**DESCRIPTION OF THE TASK**.
Print, word for word, every line from the beginning of the listing up to and including the line with "Go to page 2 of results". Pictures are to be excluded.
[WORKING DATA — start]
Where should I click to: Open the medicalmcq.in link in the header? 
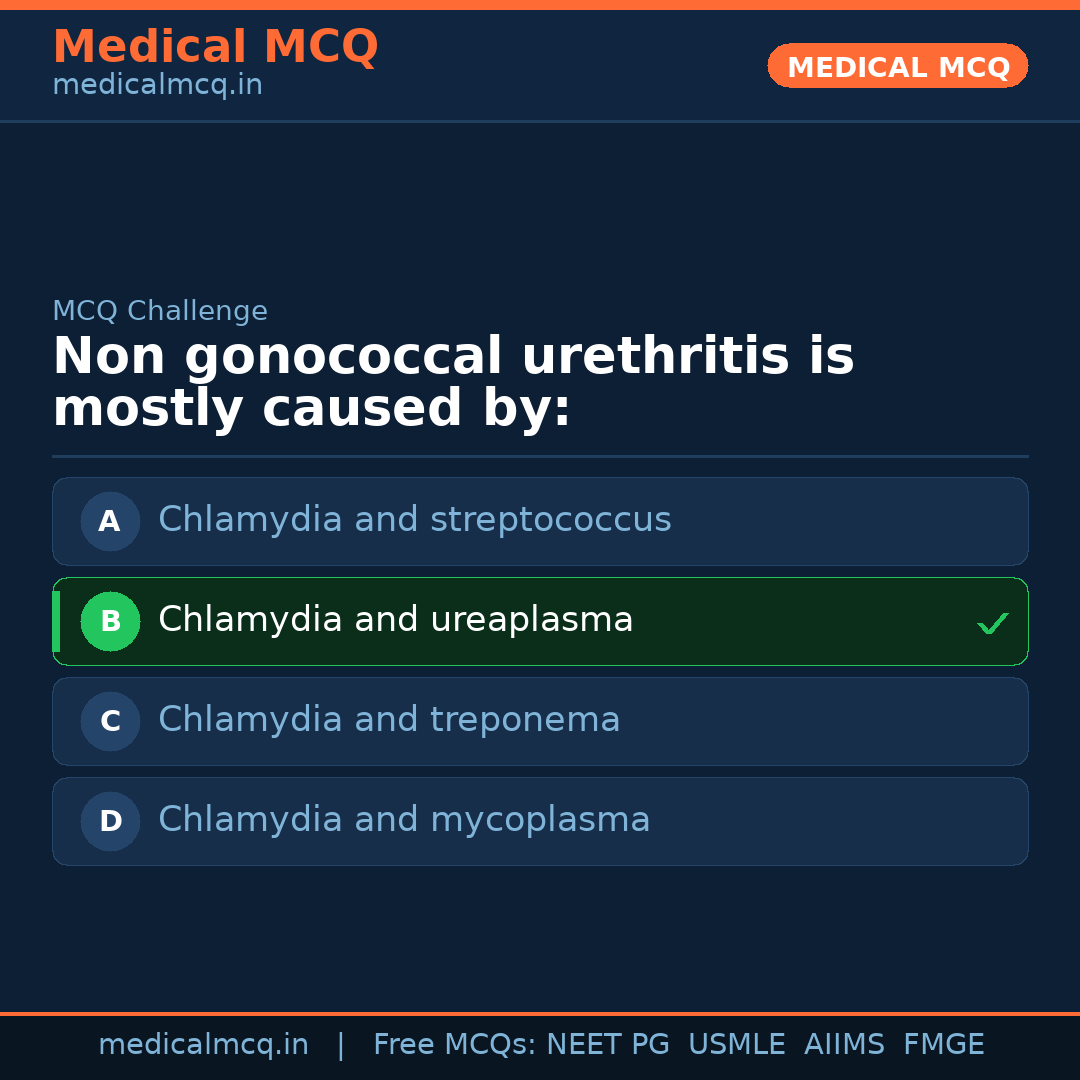[157, 86]
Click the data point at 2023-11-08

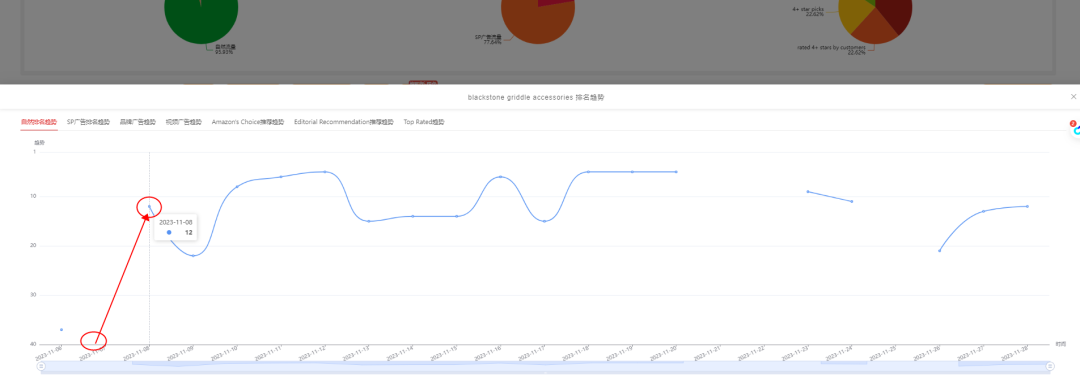[x=149, y=206]
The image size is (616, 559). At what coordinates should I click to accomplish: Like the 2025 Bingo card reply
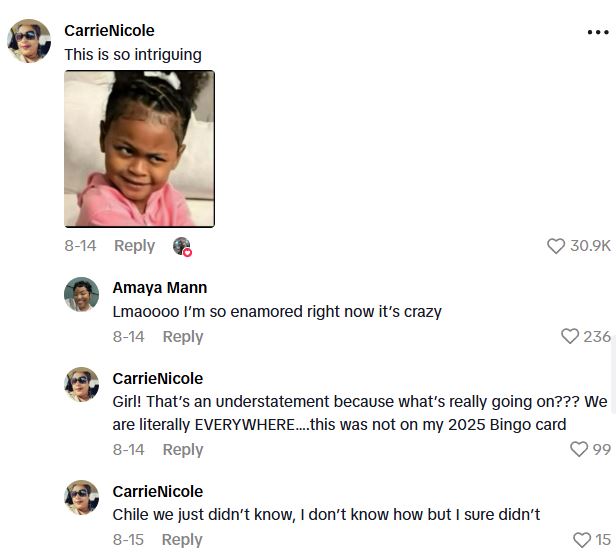577,450
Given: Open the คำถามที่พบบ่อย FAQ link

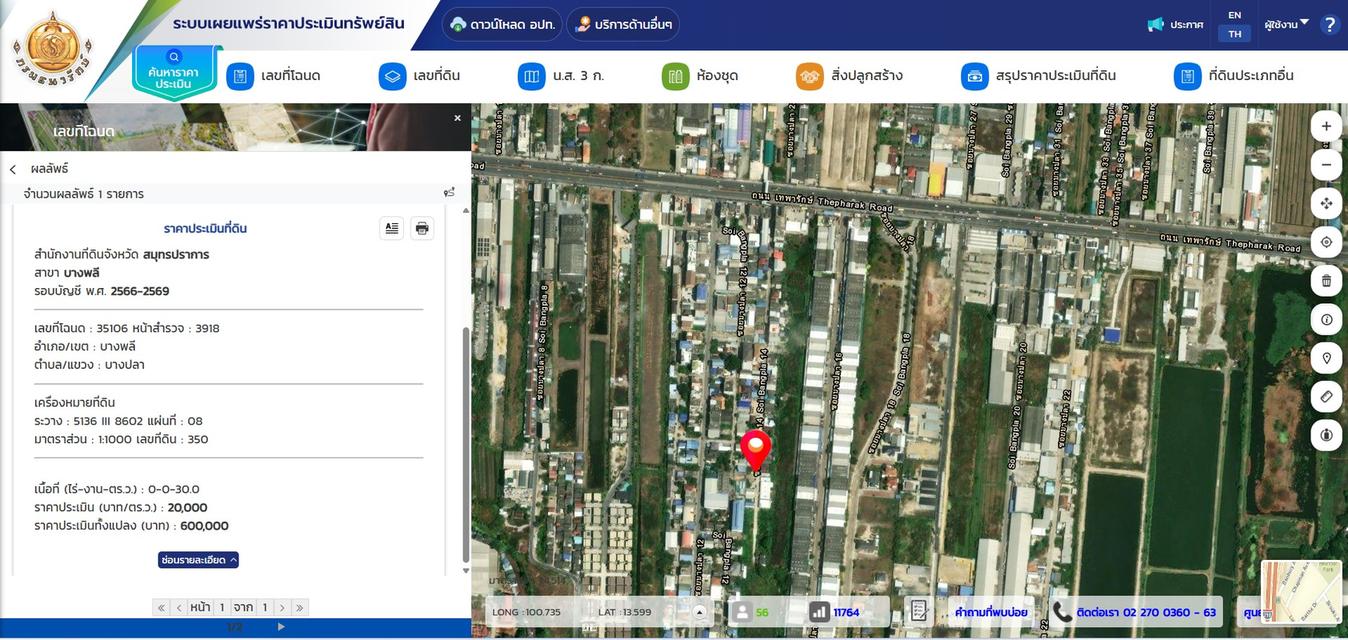Looking at the screenshot, I should pyautogui.click(x=990, y=612).
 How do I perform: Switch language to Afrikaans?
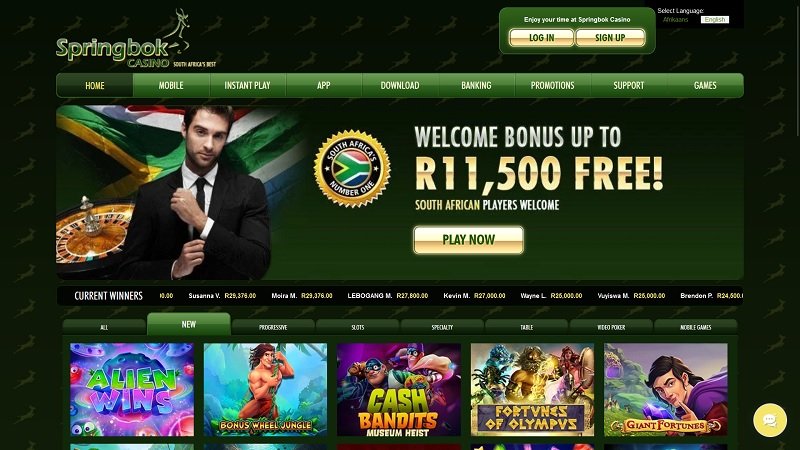(x=676, y=20)
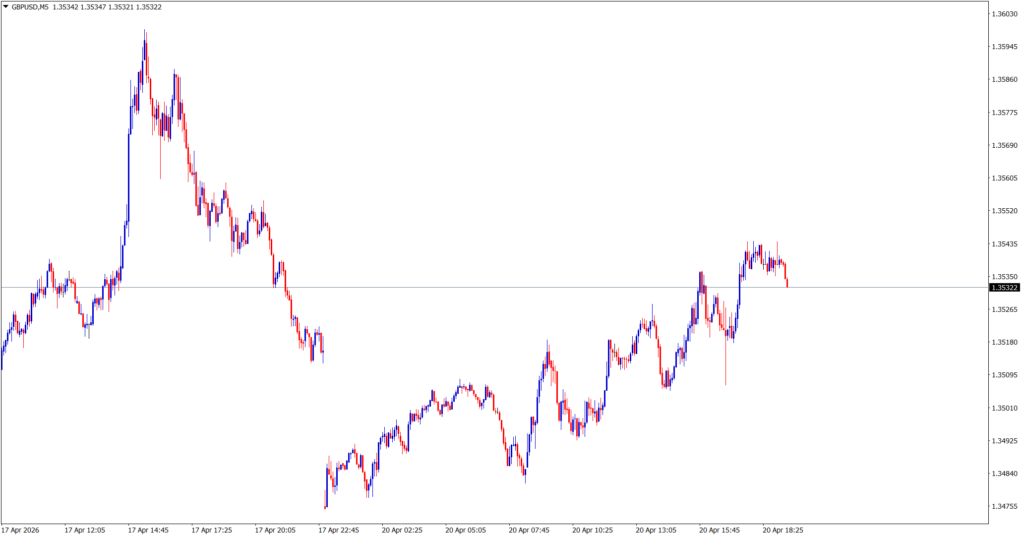The height and width of the screenshot is (537, 1024).
Task: Click the 17 Apr 14:45 time label
Action: click(x=149, y=530)
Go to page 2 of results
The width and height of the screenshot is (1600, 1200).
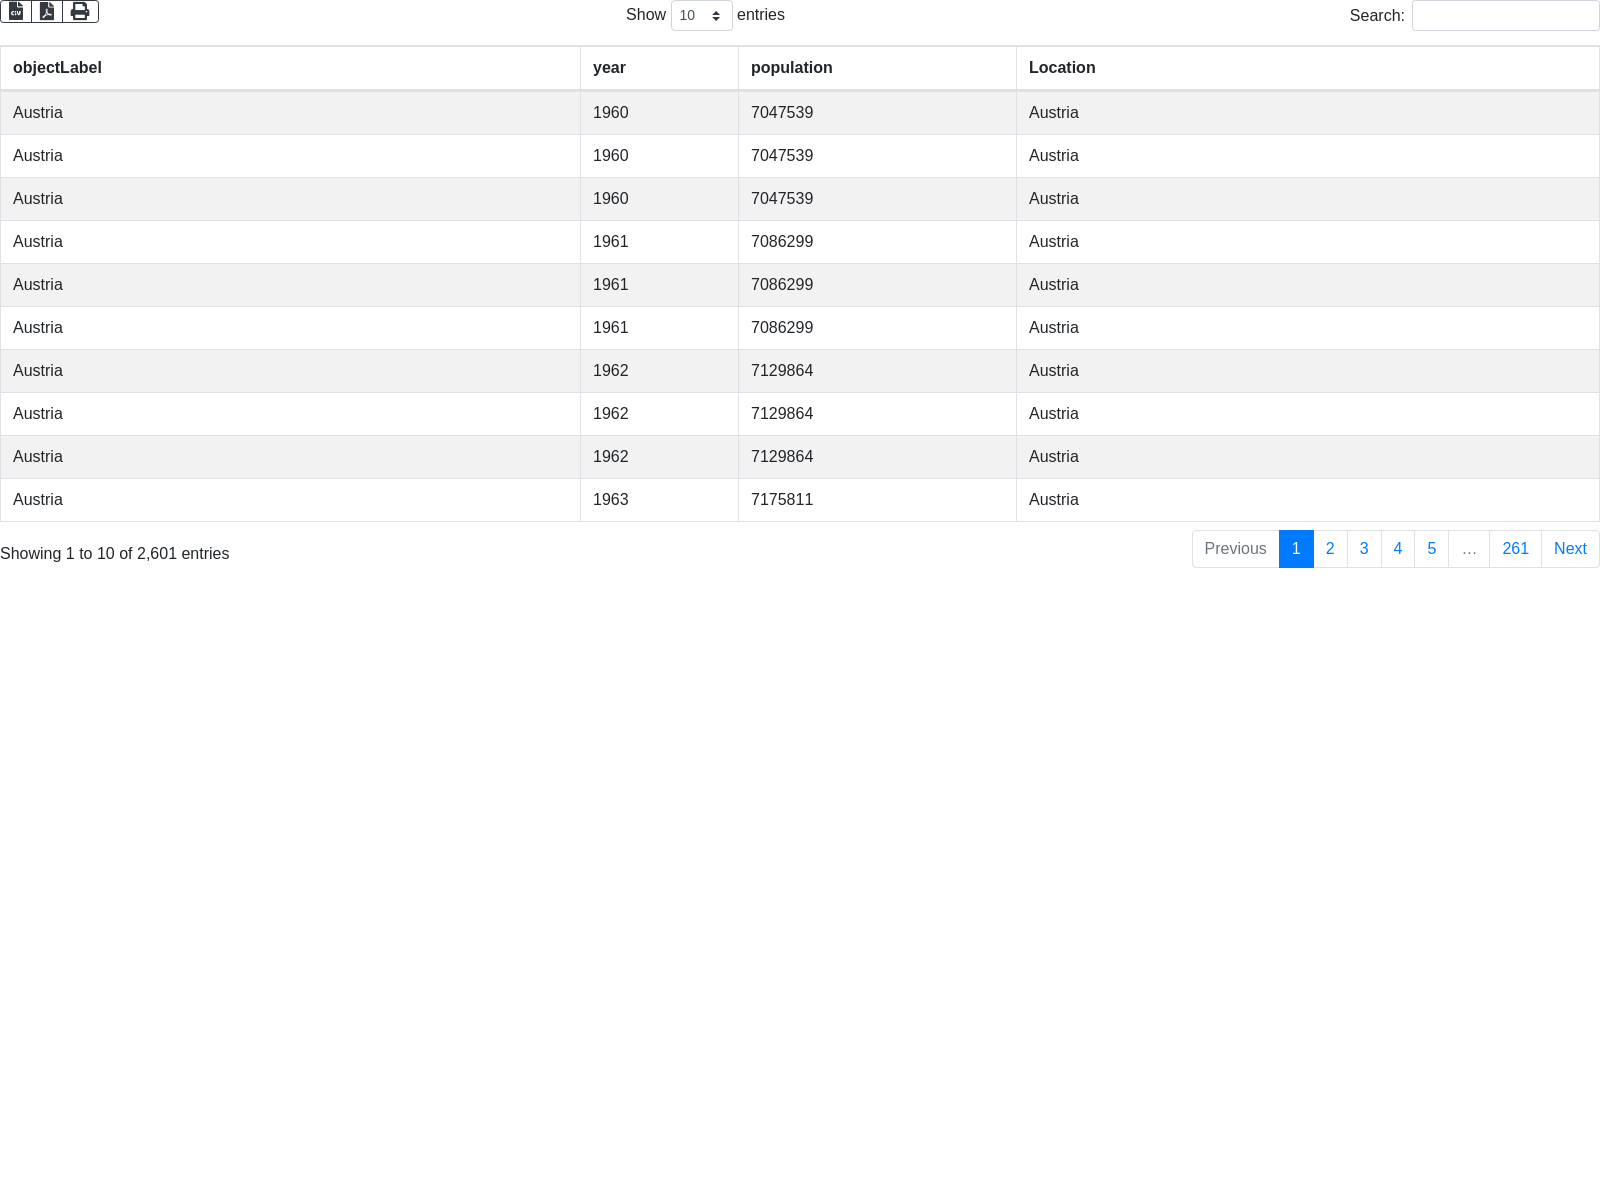tap(1330, 549)
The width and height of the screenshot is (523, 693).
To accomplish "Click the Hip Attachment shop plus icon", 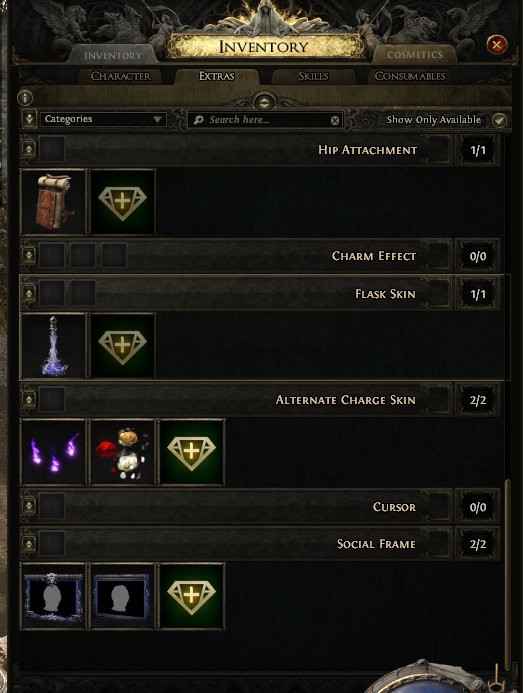I will [122, 201].
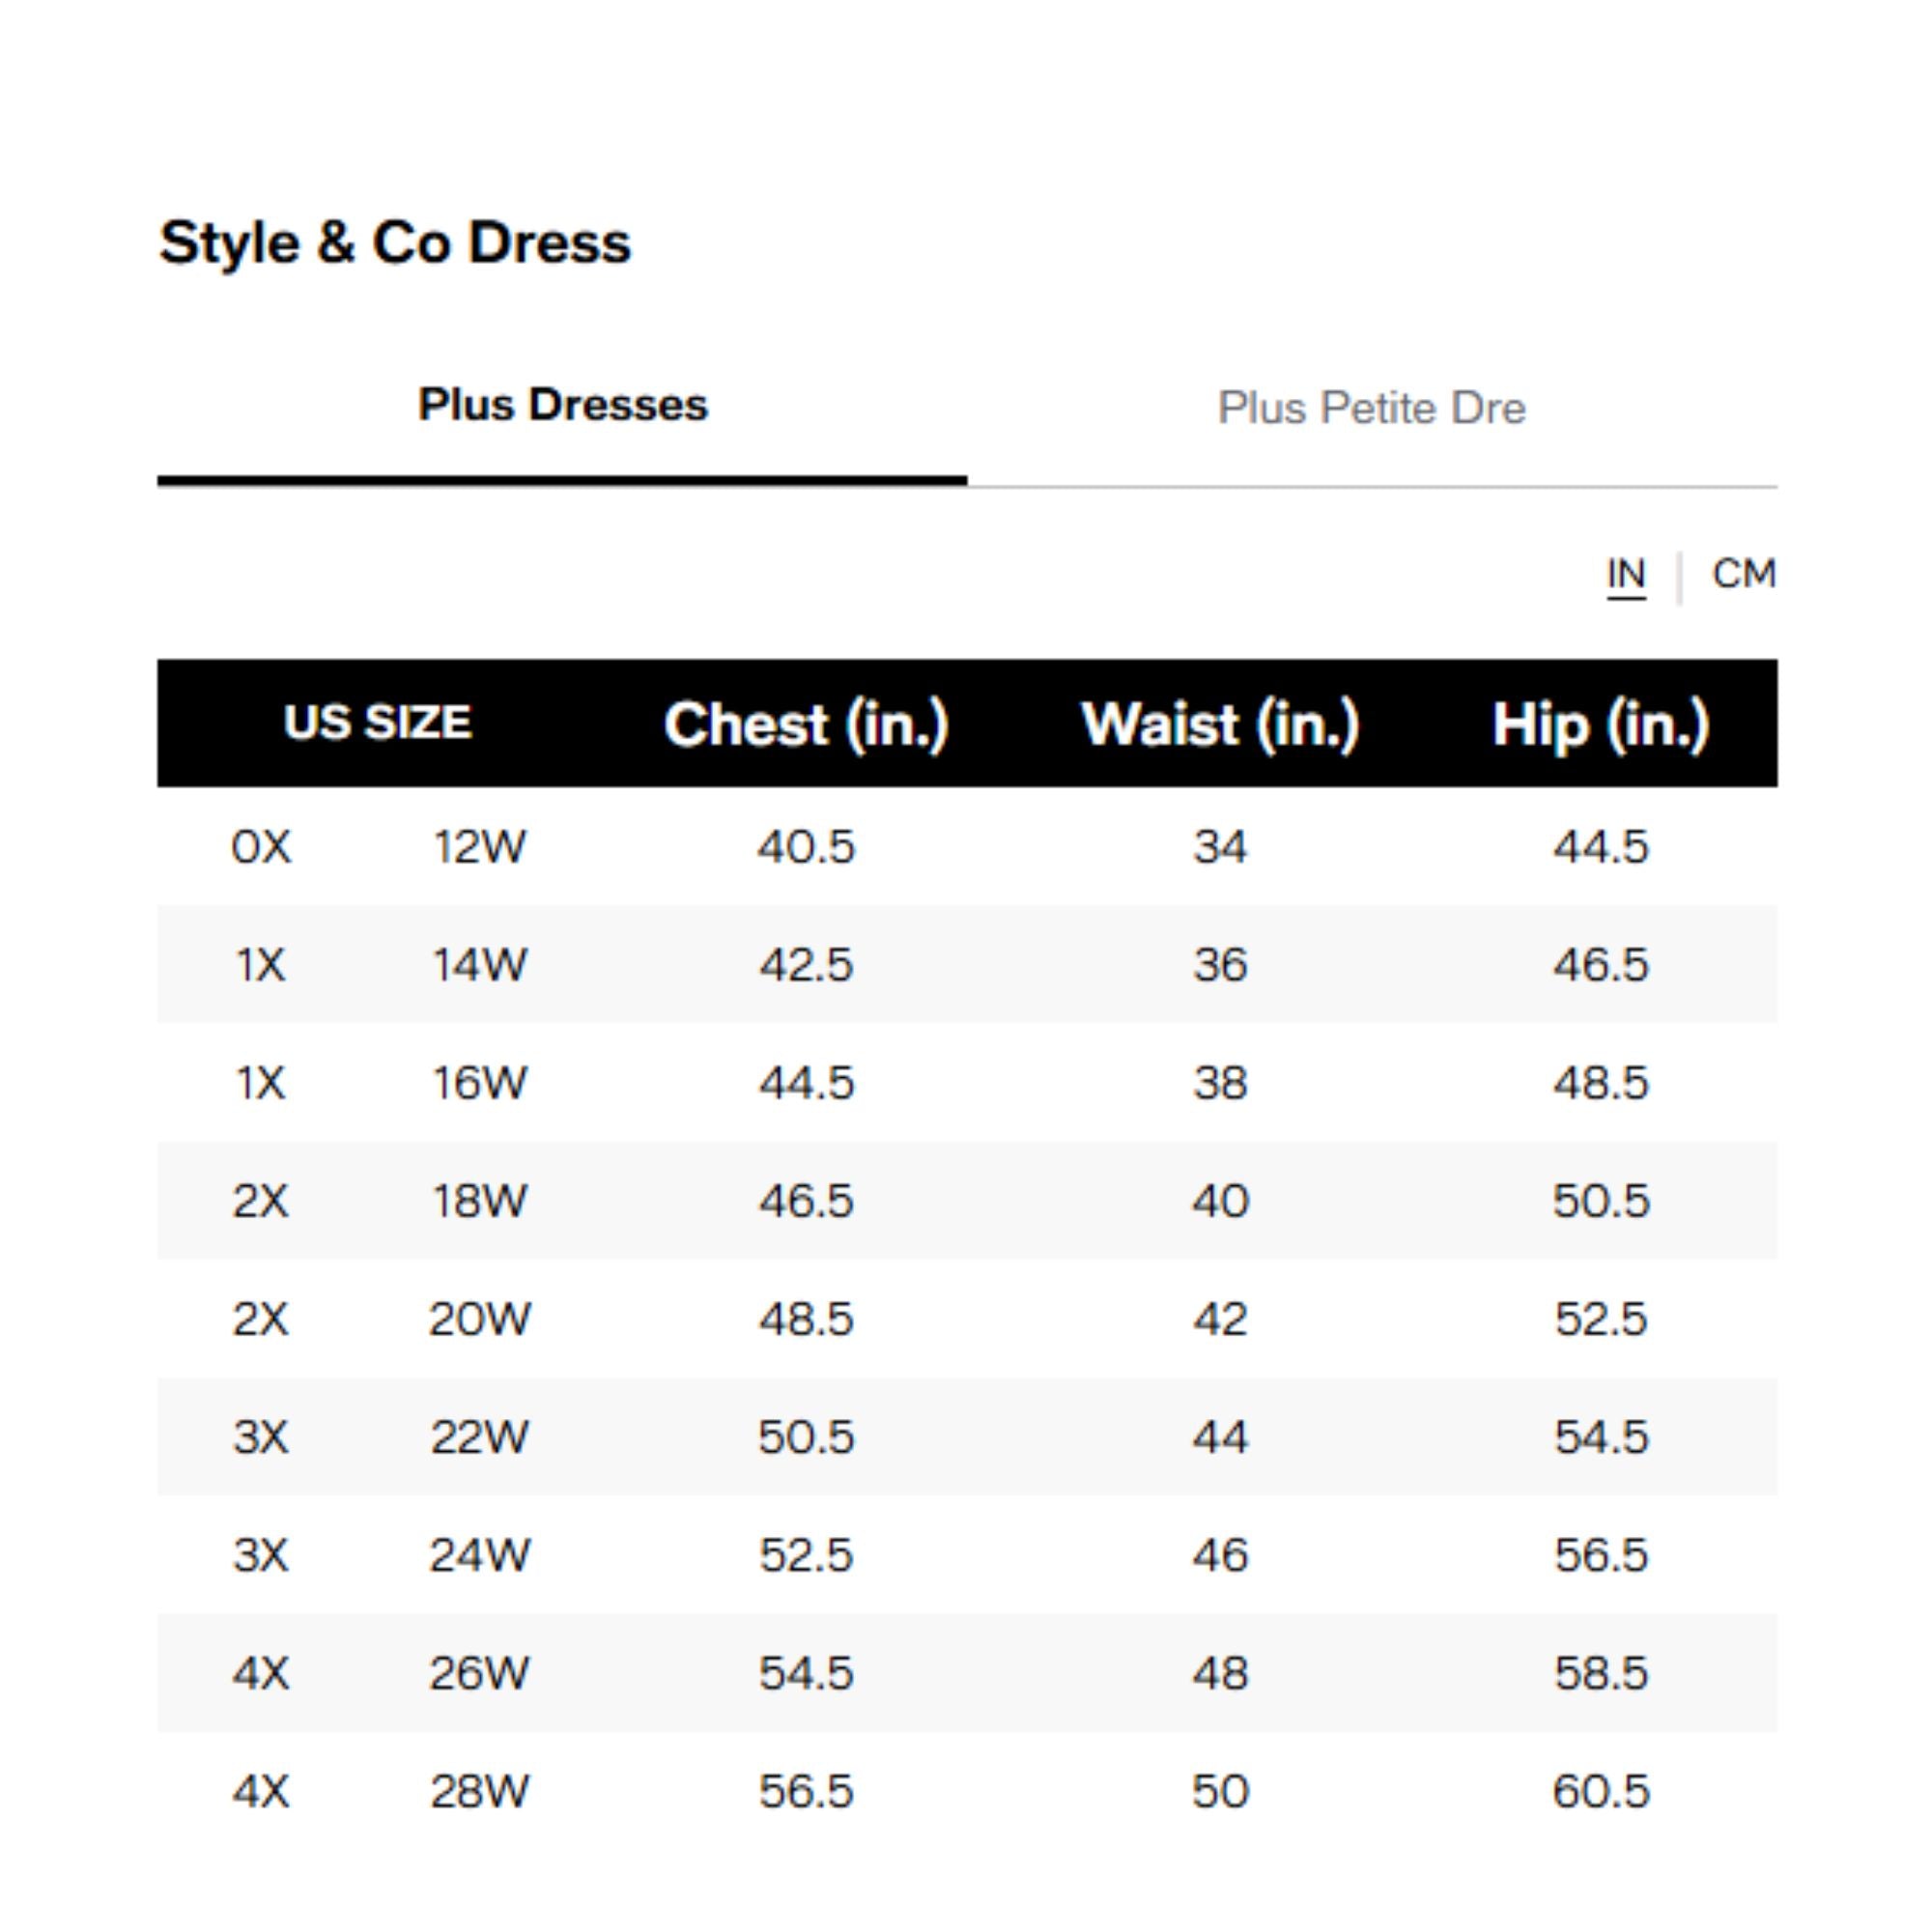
[WORKING DATA — finish]
**SOLUTION TO THIS PROBLEM**.
Where should I click to: Open the medicalmcq.in link in the header? 
[157, 86]
Click the data point at 2023-11-08

[x=149, y=206]
The image size is (616, 559). At what coordinates should I click to accomplish: Like the 2025 Bingo card reply
577,450
Given: Open the คำถามที่พบบ่อย FAQ link

Looking at the screenshot, I should pyautogui.click(x=990, y=612).
 How do I perform: Switch language to Afrikaans?
(x=676, y=20)
The height and width of the screenshot is (537, 1024).
Task: Click the 17 Apr 14:45 time label
Action: click(x=149, y=530)
Go to page 2 of results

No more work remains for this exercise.